When a good wave appears —an opportunity, a strong period, a project— the real dilemma is not only whether to get on it, but what to do once you're already riding.
There are different ways of facing it: three possible paths, a trap, and an ideal.
1. Catching the wave The beginning. It takes ambition, decisiveness, and a touch of courage. Not everyone tries, but many manage. Starting is not the hardest part.
2. Staying on it Here is where the real challenge begins. Not falling into inertia, not getting too comfortable. Staying on top demands attention, reinvention, and a delicate balance: not wearing yourself out, but not falling asleep either. This is what separates those who just arrive from those who stand out.
3. Leaving it to go for the next one Closing a wave before it ends may seem like the boldest move, but it's not always so. Sometimes it is: letting go of something at its best moment, when it's strongest, is one of the hardest and bravest decisions to make. Other times, though, it's more of a pause: resting, reflecting, catching your breath. Some even disguise it as a big leap, when in reality they're simply looking for a break. That's why this path is not so clear: it can be the highest bet, or just a necessary pause.
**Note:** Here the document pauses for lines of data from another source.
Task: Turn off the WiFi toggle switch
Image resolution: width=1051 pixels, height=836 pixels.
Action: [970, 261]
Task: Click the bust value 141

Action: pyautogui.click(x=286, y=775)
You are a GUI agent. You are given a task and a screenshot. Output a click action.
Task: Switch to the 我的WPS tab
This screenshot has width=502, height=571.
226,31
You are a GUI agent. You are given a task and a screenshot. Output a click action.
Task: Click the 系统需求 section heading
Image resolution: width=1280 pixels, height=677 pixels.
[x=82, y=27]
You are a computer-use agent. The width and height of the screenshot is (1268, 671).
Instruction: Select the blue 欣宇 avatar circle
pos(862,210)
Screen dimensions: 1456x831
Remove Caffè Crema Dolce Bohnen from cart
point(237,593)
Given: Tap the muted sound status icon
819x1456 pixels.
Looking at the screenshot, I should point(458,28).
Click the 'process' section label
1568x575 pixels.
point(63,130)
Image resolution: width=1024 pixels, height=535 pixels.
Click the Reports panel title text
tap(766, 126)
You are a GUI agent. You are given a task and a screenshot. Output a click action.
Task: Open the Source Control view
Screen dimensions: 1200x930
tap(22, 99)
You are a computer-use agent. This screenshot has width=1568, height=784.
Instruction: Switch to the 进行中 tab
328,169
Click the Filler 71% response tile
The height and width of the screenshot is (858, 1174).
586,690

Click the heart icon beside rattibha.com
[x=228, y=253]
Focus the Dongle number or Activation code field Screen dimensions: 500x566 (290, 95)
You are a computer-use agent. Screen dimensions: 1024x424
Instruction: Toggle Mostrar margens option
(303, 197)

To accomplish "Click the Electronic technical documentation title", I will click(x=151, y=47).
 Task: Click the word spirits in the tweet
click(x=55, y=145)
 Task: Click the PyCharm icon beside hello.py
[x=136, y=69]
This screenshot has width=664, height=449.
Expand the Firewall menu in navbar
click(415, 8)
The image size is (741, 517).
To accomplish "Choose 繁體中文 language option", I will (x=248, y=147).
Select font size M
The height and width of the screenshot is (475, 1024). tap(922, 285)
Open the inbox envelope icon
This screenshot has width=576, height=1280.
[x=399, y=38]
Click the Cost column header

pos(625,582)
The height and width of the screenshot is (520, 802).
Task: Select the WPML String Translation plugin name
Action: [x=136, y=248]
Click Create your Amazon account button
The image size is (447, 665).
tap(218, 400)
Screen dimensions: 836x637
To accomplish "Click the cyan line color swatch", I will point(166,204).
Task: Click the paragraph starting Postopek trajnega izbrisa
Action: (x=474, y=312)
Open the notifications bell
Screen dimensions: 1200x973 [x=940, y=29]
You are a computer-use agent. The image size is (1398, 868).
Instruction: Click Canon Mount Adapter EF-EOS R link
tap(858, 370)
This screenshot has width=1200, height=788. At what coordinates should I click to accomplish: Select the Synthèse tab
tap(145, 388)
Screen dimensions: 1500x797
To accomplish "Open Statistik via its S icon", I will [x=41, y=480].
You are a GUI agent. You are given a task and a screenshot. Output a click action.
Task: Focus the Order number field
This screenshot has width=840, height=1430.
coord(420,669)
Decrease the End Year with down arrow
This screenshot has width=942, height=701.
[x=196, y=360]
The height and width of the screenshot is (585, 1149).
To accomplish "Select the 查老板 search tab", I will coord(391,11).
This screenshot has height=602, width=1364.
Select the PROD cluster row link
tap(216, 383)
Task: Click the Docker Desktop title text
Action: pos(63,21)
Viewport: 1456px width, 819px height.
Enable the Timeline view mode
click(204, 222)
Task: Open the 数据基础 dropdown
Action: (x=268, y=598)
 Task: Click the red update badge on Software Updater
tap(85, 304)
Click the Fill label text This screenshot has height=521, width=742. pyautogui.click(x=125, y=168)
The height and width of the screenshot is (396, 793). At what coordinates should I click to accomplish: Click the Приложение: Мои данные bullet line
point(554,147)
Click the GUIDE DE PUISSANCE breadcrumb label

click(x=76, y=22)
4. The ideal: knowing when to leave What good surfers do. They don't wait for the wave to die, nor do they jump too early. They calculate, almost instinctively, how much strength is left and exit at the right moment. In real life you can't rely only on feelings, because the risk is that the wave drops you when it has already lost all its power. That's the hard part: anticipating, planning, and betting on how much runway is left before what you're doing loses its momentum.
The trap: drifting along The only mistake is not choosing. Trusting the wave to hold on its own. That's when the current takes you out without you realizing it.
CrossFit and How to Keep Improving
In CrossFit, it's very clear what happens when you slow down. Just a vacation or a slightly longer rest is enough to notice how quickly something slips away: a skill that took months, the endurance for certain workouts, the strength for a specific lift. The setback is visible and almost immediate, more so than in many other sports.
At the same time, the body also needs those pauses. Often that small setback is what allows you to come back stronger, because you've recovered, balanced loads, and prepared the ground for the next leap. The key is to find the right point: how much to rest to lose as little as possible, while gaining as much as possible when you return.
That balance is what makes the difference. Too much rest pulls you away from the level you had; too little leads to burnout and injury. The challenge is to surf that dynamic: to accept that setbacks will be visible, but also to use them as part of the cycle of improvement.
Improving also means surrounding yourself with the right people. Finding, in each workout, those who make things hard for you and force you to work on your weaknesses. One day it will be gymnastics, another strength, another conditioning. That's a long wave: keep polishing weaknesses, keep consistency, keep growing from there.
And then there's the most radical option: changing context. Joining a bigger team, training twice a day, following a competition program. That comes with risk: more demand, more wear, more pressure. It's not a light step, nor obvious, nor guaranteed success. You can overshoot, lose the pulse of your own body, of your real capacities, of your margin and ability to improve.
My Wave at Work
With AI it's the same. I'm building systems that already take over part of what I used to do. Staying on top is possible, but not forever. Jumping to a bigger wave is attractive, but risky. The question is: when is the right moment to move? I don't want the wave to end and leave me out; nor do I want to jump too early. So I try to anticipate how much runway what I'm doing today still has, and plan the jump before it loses its strength.
The Wave in Companies
The best companies are those that manage to always have a wave that fits the stage each person is in. When someone has mastered one, or starts to lose power in the previous one, another appears that pushes them just enough to keep growing.
It's extremely difficult, but the companies that succeed are the ones that truly retain talent. Because it's not just about stability or benefits, but about keeping people in that point where they feel they still have a wave to surf.
Beyond the Wave
What I share here is not a universal truth, but my way of seeing it. For me, the goal is not a fixed destination: not winning a competition, not reaching a number, not landing at a specific company. The goal is to always be on a wave that pushes you.
A wave that makes it hard, that forces you to improve, to bring out your best, to stay at your limit. That state is, for me, the true destination: to stay as long as possible in that productive tension where you're growing and performing at your best.
And that, for me, is equilibrium. That's the place where I feel comfortable, and where I think many people feel comfortable too: in a demanding environment that challenges you and allows you to perform. It's like the constant movement often linked to health: movement is health. Here the movement is to keep going, like a tractor that never stops, with consistency, solidity, and challenges.
Because in the end, once you start mastering something, the difficulty drops and the effort required too. To keep growing, the level of demand has to rise along with your own improvement. That incentive is what keeps the process alive: raising the challenge at the pace that you also rise.